COMPLETE O SEGUINTE:
1 - No texto sobre o livro “Alpendre”, em que cidade Daniel Pala Abeche quase se tornou engenheiro químico?
2 - Prossiga o texto sobre o livro “Alpendre” com um parágrafo que comece logo após a última frase apresentada.

11:40Poesia em tudo

*O lançamento do livro acontece hoje (13) das 18h às 22h no Herval Bar (rua Schiller, 295 – Cristo Rei – Curitiba)

por Mário Montanha Teixeira Filho

Em “Alpendre”, Daniel Pala Abeche adota o paradoxo como técnica de construção de versos e histórias. A começar pelo título principal, que sugere proteção, cobertura ou abrigo, mas não fecha nenhuma porta para a criatividade, não impede que ao sentir profundo de quem escreve se juntem desejos improváveis, parecidos com inconformismo, e pensamentos conflituosos. Não por acaso, o autor anuncia, ali mesmo, a despretensão de seguir por caminhos fáceis, de se acomodar ao conforto das coisas postas. E adverte que a sua poesia transitará “entre moradas e não lugares”, o que combina com o percurso de um artista de talentos múltiplos.

Nascido no interior de São Paulo, Daniel quase se fez engenheiro químico em Maringá, no Paraná. Quase, pois decidiu abandonar a perspectiva de um cotidiano de cálculos, laboratórios e fórmulas complexas, característico da profissão que teria pensado seguir. Foi quando redirecionou a sua formação acadêmica para as áreas de comunicação social, filosofia e semiótica. Nesse ambiente, desenvolveu estudos mais próximos dos temas que verdadeiramente o apaixonam: a música, a palavra e a poesia.

LISTAGEM:
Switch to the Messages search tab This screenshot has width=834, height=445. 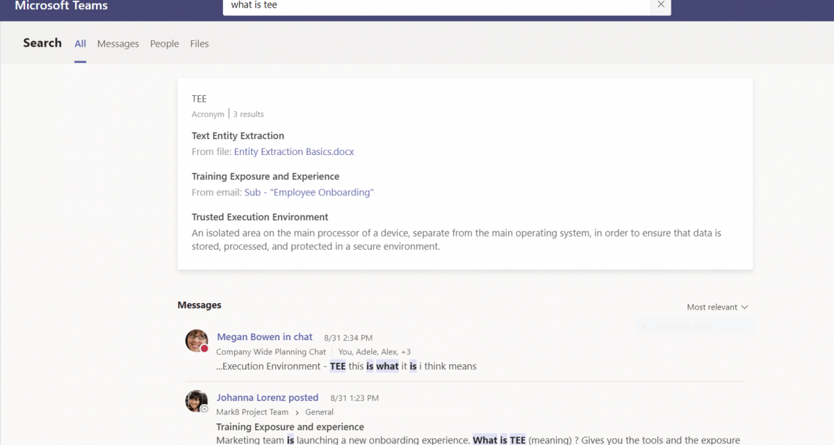(x=118, y=44)
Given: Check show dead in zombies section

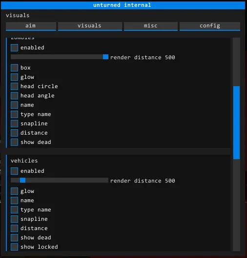Looking at the screenshot, I should click(x=15, y=142).
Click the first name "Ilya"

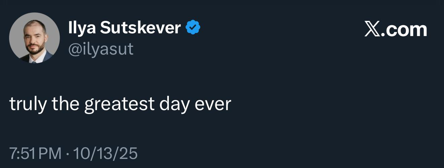click(x=79, y=28)
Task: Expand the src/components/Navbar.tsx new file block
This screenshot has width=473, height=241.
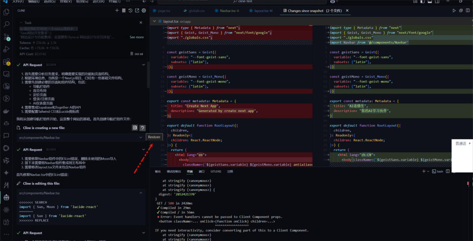Action: click(x=141, y=138)
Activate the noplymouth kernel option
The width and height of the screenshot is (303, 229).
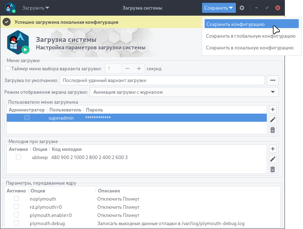pos(16,198)
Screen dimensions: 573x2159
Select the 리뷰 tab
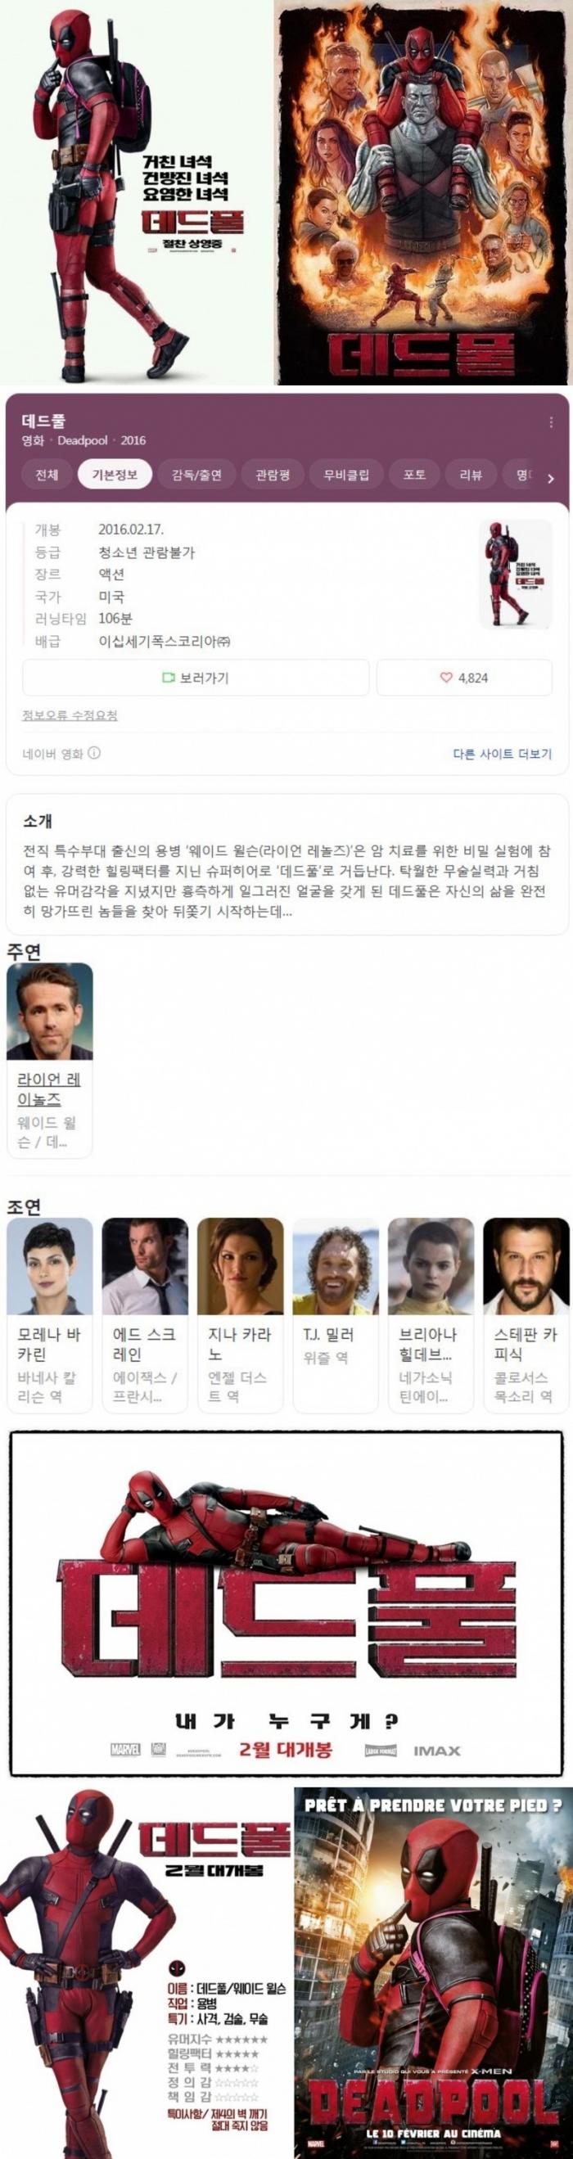471,475
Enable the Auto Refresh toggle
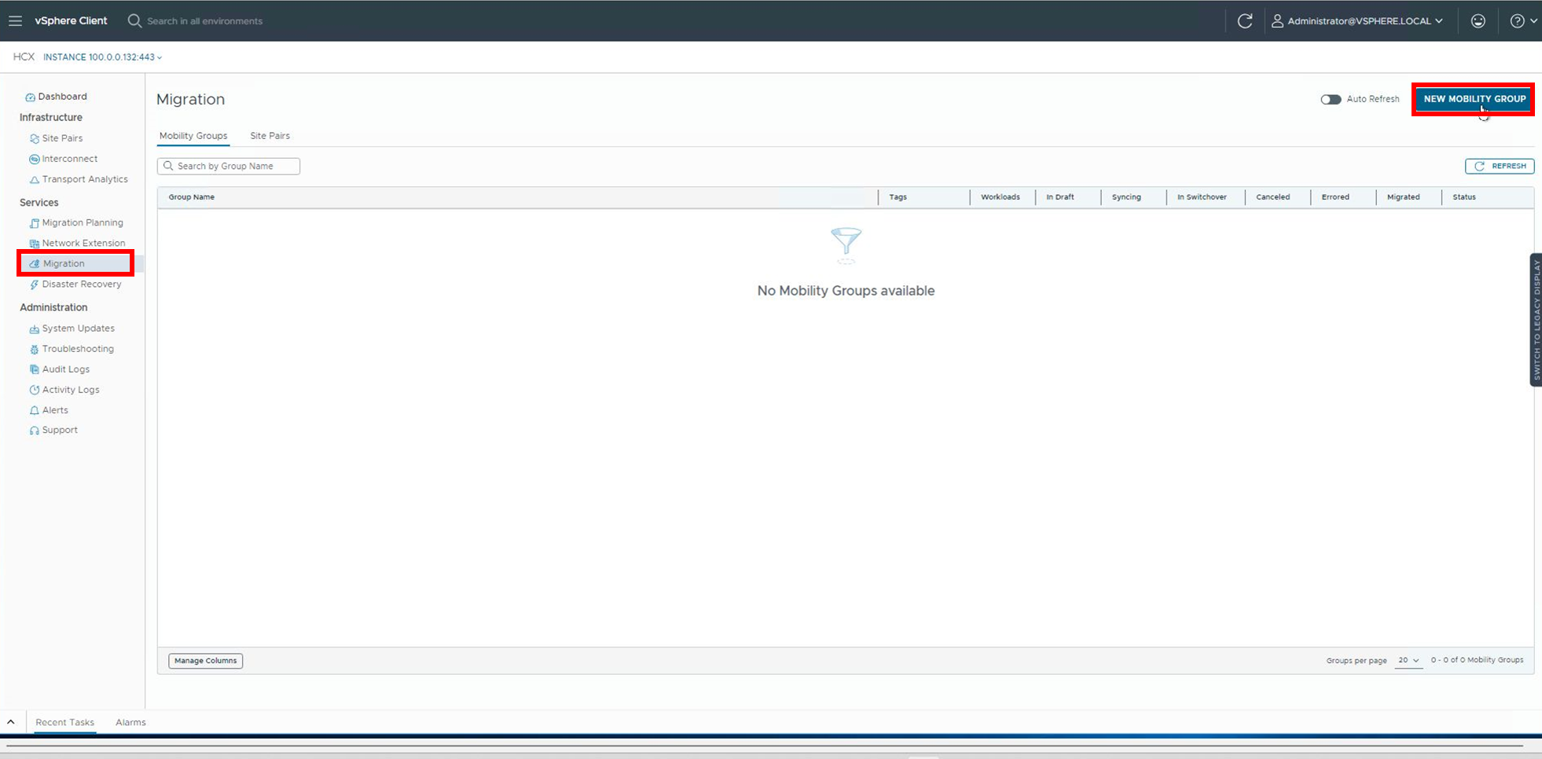Image resolution: width=1542 pixels, height=759 pixels. 1331,99
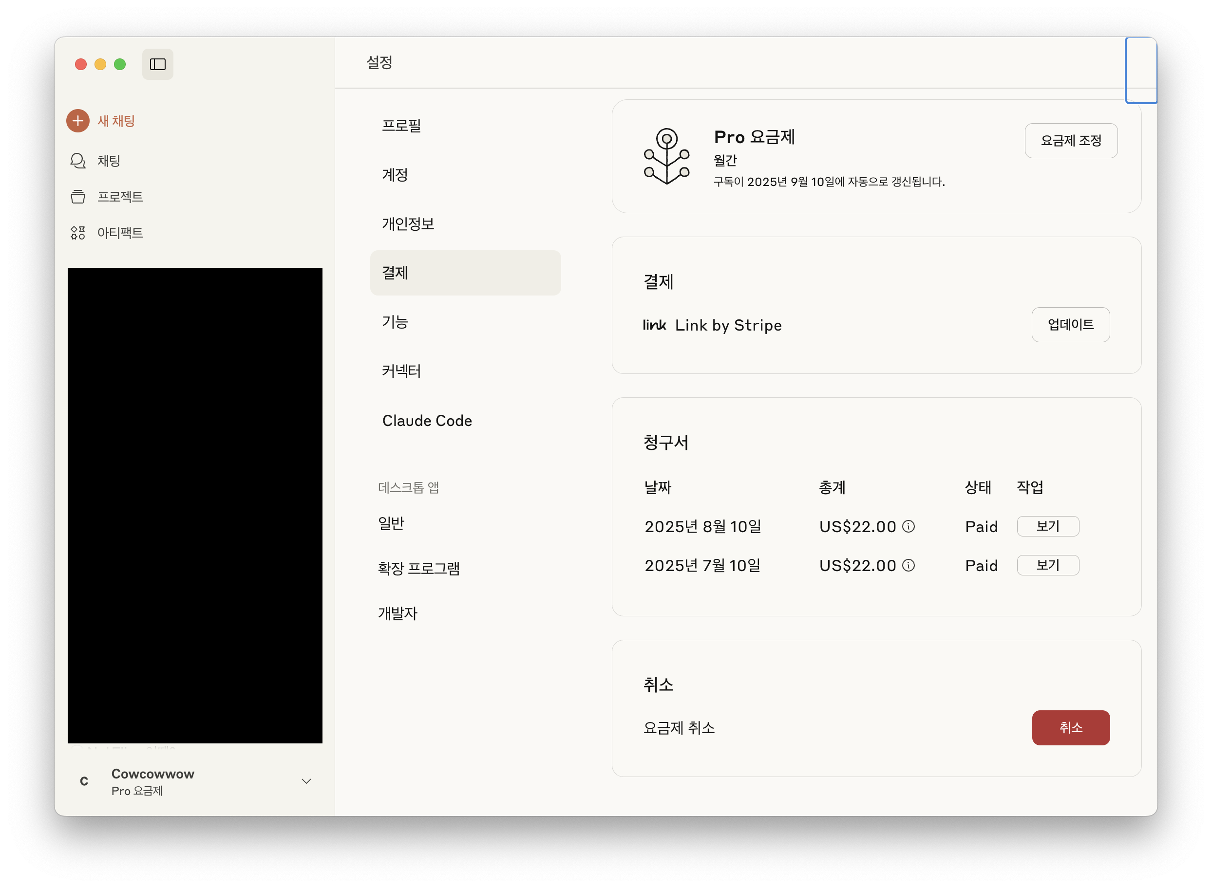Click the orange plus new chat icon
1212x888 pixels.
click(78, 121)
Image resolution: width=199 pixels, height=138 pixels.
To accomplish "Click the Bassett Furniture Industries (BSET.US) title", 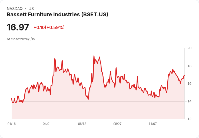I will [x=57, y=14].
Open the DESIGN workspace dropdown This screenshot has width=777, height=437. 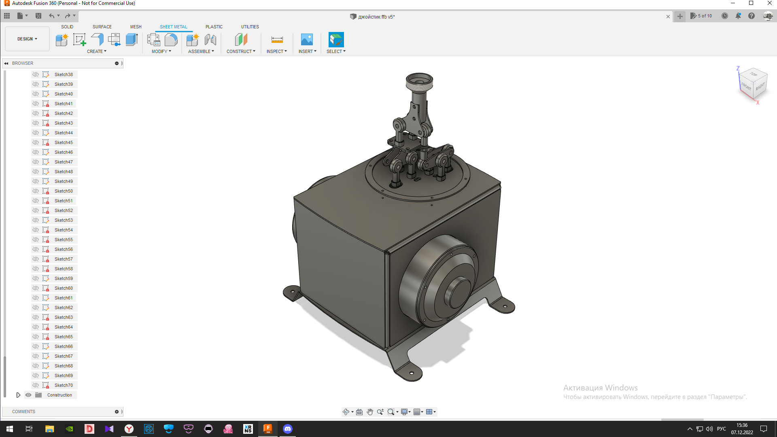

RESPOSTAS DAS TAREFAS:
1 - Em Maringá, no Paraná.

2 -
A literatura agradece. Em seu terceiro livro de poemas, Daniel traduz originalidades e reúne uma profusão de sutilezas. Isso desde os prolegômenos, como diriam os grandiloquentes, que explicam a sua estrutura. Feitos alguns agradecimentos rápidos, o poeta cita Ludwig Wittgenstein, filósofo da sua predileção, ao lado de Nietszche. O austríaco de nascimento diz de pessoas “frágeis demais para quebrar” (“também faço parte delas”, reconhece). Na continuidade, vem Raul, com “a letra A tem meu nome”, na antessala da descrição de como os versos se distribuem no conjunto da obra. Os capítulos, cada qual identificado por uma palavra, apenas, se ajeitam de modo a formar um poema concreto, à espera de arremate gráfico.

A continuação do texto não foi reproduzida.